From the very first flirtation, dating a Frenchman is different


Devoid of a wingman, he’ll approach and break out some rusty high school English to compare the color of your eyes to the sky, to the river, to a bird he saw, once. When I first met my French fiancé, eight years ago now, his English was wanting, and he resorted, instead, to identifying random items in the room—table, teeth, bottle, bag.

Bless him, it worked.

But before I met my fiancé, I discovered quite a few duds in the French dating pool. These were men whose egos have remained resolutely intact after years of being brushed off by French girls who aren’t afraid of saying no. I was horrified when I realized that my all-American technique of “letting him down easy” just seemed to make French men try harder. I learned early on how to say “no” like a French girl: decisively and without apology.

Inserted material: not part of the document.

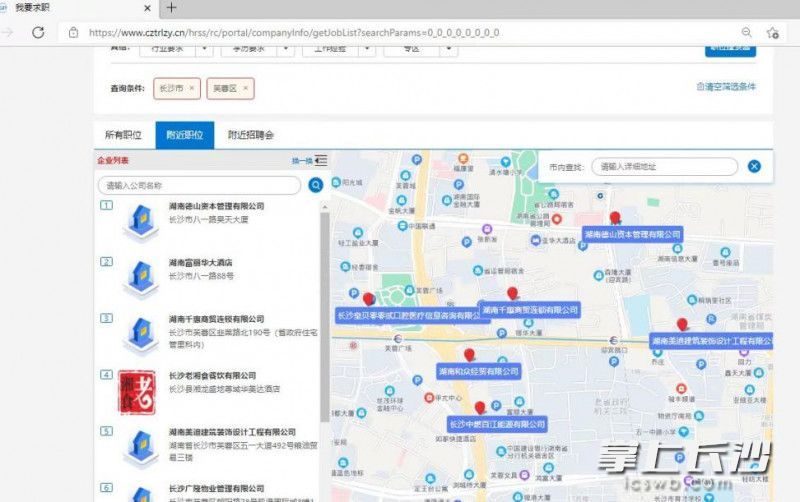This screenshot has width=800, height=502.
Task: Close the map address search box
Action: click(754, 167)
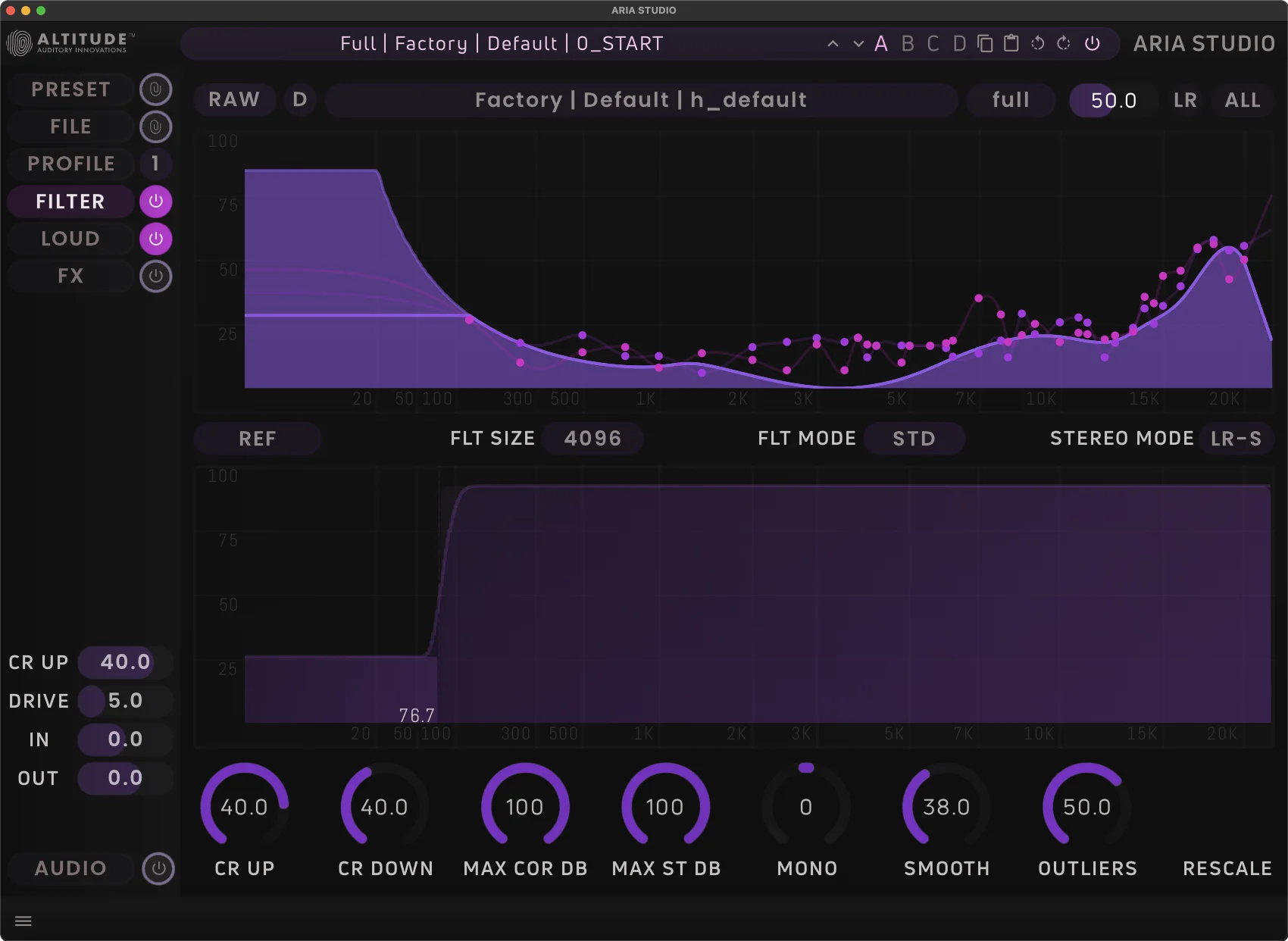
Task: Click the copy settings icon near snapshot D
Action: [x=985, y=43]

After the rare “yes,” though, I learned that old-fashioned dating is alive and well in France—there is very little hookup culture and definitely no “Netflix and chill.” In fact, more often than not, both the first and the second date with a Frenchman are surprisingly devoid of so much as a goodnight kiss, which forces people in expat circles into analysis: Was something lost in translation? Have I found my way into the friend zone?

But France has no friend zone to speak of; it’s just that three is the magic number. After date three, the bise—that ubiquitous European double-cheek kiss—is retired without ceremony. You are a couple now; there is no conversation to establish this. Attempts to have such a conversation—or accidental offerings of a cheek for the bise, due to habit—both cause French men to react as though you are insane.

French men say “Je t’aime” far too quickly for my taste. I am convinced it means something different to them, because I’ve had it said to me long before the concerned party knows how to spell my name, and far before I feel ready to say “I love you” back. When my fiancé whispered it to me just hours after our first kiss—or maybe even before—I said, “I like you too,” and I tried to pretend that the translation mishap eluded me. At least I never had to worry about saying it first.